Produce as output only the lines below starting at the line with "Viewport: 1512px width, 792px height." and continuing through the line with "You are a computer-use agent. 1265x661", each one exactly as written.

■ ■ ■ ■

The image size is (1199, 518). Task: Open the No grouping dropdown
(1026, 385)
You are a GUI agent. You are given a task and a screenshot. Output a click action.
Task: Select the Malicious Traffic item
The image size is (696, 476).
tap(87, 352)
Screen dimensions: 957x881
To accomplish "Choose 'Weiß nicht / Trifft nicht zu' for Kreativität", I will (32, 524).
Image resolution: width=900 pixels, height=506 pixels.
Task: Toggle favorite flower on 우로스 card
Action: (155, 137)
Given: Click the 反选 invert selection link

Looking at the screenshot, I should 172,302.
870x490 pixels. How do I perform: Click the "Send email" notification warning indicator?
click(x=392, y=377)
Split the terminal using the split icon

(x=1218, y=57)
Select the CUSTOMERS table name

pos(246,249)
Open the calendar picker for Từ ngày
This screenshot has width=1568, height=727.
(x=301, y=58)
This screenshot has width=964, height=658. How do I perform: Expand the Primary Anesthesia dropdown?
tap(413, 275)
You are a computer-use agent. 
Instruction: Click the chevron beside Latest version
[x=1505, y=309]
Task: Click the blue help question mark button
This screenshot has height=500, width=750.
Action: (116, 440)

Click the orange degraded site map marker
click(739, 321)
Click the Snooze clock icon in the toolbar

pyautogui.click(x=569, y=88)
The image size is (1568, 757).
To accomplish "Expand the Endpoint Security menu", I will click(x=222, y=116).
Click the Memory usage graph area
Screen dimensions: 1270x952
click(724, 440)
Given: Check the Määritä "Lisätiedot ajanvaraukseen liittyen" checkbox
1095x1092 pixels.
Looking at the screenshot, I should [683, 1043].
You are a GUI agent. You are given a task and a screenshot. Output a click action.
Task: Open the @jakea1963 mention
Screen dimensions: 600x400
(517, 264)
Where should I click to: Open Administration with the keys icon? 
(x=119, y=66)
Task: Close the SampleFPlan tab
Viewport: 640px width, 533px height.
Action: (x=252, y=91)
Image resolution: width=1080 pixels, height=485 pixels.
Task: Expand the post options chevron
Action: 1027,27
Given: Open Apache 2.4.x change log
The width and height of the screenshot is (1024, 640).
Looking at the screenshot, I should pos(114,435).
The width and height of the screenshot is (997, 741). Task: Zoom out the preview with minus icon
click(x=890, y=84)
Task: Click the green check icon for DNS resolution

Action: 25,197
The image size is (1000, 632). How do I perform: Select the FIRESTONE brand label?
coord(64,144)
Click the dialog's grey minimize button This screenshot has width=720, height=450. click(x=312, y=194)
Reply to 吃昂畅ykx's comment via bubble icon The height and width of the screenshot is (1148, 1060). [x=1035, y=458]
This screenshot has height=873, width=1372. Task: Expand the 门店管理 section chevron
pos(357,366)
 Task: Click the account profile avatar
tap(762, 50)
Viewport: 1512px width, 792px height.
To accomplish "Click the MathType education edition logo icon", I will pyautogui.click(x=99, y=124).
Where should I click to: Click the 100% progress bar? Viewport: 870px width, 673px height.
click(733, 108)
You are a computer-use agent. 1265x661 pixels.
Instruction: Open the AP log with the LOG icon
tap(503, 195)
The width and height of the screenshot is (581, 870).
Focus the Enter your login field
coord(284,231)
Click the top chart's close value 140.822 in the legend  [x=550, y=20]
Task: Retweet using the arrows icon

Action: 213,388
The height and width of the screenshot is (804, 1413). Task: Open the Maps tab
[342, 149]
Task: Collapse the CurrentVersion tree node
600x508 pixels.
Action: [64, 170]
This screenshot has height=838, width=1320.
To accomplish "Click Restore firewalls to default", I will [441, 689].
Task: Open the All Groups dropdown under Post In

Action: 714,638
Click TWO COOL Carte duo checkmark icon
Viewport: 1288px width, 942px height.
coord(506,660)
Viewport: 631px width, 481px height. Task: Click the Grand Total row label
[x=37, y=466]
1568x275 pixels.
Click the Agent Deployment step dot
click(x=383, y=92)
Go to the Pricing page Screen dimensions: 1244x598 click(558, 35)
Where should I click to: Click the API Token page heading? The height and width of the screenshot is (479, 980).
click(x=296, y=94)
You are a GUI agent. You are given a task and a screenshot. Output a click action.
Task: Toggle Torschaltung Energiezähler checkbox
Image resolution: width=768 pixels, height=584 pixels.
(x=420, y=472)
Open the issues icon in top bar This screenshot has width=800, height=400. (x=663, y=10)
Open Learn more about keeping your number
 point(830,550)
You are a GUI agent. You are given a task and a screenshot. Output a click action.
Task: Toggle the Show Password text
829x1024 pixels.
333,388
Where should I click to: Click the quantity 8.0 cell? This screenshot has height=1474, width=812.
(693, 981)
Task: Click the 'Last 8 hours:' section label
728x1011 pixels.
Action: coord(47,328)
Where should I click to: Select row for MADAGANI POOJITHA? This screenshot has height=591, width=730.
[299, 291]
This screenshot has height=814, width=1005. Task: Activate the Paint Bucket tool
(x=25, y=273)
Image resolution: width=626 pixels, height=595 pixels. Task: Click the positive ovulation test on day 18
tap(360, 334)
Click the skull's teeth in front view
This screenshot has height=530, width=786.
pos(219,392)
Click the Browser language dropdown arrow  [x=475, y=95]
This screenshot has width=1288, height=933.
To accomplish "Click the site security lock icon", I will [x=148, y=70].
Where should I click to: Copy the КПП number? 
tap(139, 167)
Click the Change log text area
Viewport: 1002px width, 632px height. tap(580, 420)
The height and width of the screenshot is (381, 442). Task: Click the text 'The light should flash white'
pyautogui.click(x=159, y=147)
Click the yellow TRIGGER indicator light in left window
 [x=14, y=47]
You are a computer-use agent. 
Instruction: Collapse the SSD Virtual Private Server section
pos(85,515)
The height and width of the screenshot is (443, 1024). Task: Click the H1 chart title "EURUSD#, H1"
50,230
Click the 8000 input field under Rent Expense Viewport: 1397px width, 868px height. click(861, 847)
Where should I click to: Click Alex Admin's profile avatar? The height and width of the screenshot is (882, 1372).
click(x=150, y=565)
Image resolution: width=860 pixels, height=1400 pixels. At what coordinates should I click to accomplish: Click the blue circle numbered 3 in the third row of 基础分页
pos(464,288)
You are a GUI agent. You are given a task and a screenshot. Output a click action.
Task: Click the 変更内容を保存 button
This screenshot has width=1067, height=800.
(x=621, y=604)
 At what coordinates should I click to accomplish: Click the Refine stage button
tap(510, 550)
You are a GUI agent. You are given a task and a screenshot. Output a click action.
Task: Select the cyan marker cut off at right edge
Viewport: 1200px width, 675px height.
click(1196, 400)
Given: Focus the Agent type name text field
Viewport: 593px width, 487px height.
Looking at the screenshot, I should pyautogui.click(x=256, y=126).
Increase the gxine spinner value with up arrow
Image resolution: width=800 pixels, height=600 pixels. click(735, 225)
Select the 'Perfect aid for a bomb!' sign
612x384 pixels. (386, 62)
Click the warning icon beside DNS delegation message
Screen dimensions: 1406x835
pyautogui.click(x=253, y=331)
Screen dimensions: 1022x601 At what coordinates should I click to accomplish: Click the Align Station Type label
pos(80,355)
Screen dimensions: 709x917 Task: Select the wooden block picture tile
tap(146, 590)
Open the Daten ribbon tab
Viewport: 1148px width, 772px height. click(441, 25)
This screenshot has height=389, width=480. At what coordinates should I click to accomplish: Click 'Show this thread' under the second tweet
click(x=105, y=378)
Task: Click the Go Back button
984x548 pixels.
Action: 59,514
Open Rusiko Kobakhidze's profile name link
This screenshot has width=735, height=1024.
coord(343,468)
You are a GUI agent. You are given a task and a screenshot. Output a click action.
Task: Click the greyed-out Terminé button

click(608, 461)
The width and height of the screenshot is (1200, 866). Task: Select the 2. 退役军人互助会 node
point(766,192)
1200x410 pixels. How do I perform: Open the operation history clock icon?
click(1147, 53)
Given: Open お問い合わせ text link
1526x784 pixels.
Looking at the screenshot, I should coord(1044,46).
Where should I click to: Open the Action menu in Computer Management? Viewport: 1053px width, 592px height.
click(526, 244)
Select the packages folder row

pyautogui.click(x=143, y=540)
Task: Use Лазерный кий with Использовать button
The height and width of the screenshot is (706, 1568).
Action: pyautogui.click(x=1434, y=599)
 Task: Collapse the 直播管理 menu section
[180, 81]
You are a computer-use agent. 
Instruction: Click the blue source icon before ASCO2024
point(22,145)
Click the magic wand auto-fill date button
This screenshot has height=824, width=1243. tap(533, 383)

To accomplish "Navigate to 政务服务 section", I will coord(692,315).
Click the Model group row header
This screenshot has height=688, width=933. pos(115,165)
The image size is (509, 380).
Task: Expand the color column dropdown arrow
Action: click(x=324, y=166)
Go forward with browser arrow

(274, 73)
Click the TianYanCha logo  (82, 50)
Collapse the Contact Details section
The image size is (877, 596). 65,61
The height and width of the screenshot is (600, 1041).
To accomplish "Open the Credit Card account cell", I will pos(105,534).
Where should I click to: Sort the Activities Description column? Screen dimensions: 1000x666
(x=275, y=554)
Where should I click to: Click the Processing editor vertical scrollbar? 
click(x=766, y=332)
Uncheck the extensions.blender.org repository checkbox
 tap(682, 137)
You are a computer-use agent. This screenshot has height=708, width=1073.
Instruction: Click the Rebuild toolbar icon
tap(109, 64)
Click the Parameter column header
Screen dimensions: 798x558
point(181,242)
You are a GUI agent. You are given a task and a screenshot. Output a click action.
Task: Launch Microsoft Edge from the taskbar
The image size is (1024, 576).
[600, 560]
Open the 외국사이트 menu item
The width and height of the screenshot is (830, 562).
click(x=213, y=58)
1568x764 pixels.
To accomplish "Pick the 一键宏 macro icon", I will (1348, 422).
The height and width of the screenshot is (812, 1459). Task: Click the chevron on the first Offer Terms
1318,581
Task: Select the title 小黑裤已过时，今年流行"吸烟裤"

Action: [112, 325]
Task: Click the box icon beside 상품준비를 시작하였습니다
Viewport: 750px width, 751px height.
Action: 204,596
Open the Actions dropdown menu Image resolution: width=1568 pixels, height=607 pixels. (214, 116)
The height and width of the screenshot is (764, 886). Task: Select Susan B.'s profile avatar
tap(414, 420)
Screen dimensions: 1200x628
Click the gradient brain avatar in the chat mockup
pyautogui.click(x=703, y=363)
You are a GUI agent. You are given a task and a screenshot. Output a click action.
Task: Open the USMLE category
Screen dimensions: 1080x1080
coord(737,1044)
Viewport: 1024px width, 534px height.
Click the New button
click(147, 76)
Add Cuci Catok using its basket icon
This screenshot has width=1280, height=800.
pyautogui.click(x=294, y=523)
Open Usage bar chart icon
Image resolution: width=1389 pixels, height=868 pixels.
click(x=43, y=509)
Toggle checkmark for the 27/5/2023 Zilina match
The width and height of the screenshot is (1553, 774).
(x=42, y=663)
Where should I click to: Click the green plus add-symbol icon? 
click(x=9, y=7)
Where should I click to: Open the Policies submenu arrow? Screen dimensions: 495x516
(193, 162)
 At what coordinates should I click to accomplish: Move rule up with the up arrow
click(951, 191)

■ ■ ■ ■

=== Solution to this task ===
Viewport: 1512px width, 792px height.
To accomplish "Click the MathType education edition logo icon", I will pyautogui.click(x=99, y=124).
Where should I click to: Click the 100% progress bar? Viewport: 870px width, 673px height.
click(733, 108)
You are a computer-use agent. 1265x661 pixels.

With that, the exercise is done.